A Return to Wuthering Heights

by Alison Case

Pub Date: Feb. 15th, 2016
ISBN: 978-1-60598-961-7
Publisher: Pegasus

Housekeeper Nelly Dean tells a multigenerational saga of wild weather and impossible love at Wuthering Heights and Thrushcross Grange. Wait, didn’t Emily Brontë already write that book?

Most retellings of Great Novels at least change the narrator. Not this one: it’s still the down-to-earth Nelly, still bending the ear of Mr. Lockwood, this time in a letter explaining that she left out a few things the first time around.

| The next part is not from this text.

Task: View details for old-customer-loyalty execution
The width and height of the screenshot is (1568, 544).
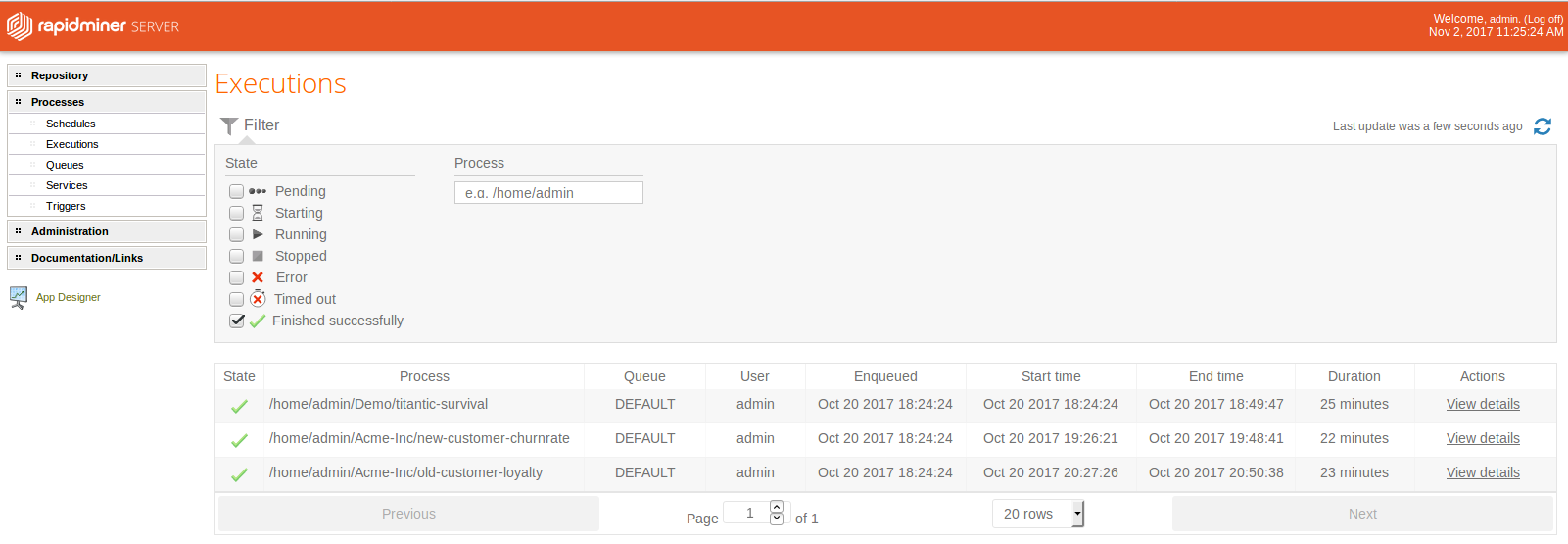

Once you get past the artificiality and hubris of the setup and an awkward first chapter or two, though, you’ll find both an interesting critique of Wuthering Heights and an absorbing, convincing, and historically sensitive novel. In this version, Case’s debut, Nelly has relatively little time for Heathcliff and Cathy Earnshaw, the star-crossed lovers of the original. Instead, it’s her own story that absorbs her: her childhood at the Heights, her position as something between a servant and a child of the house, her education, the tragic passion that grows between her and Cathy’s drunken brother, Hareton, and the burden that falls on her—as the only sober, intelligent, and capable member of the household—to keep the Earnshaw family from falling into ruin. Case explores every permutation of pregnancy and motherhood, populating Nelly’s story with illegitimate, abandoned, miscarried, adopted, and aborted babies and fetuses. Her central and final revelation—about the shared parentage of important characters—is an interesting gloss on the original story, but she hints about it so strongly at the start that by the end it’s no surprise. Themes of violence, drunkenness, incest, and the supernatural evoke Emily Brontë—as you’d expect in a book that borrows its outline and setting from hers—but Nelly’s combination of competence and passionate self-restraint can seem more like something out of a novel by her sister Charlotte.

Although its obvious audience is Brontë lovers, this well-written historical novel brings enough depth and new material to stand on its own.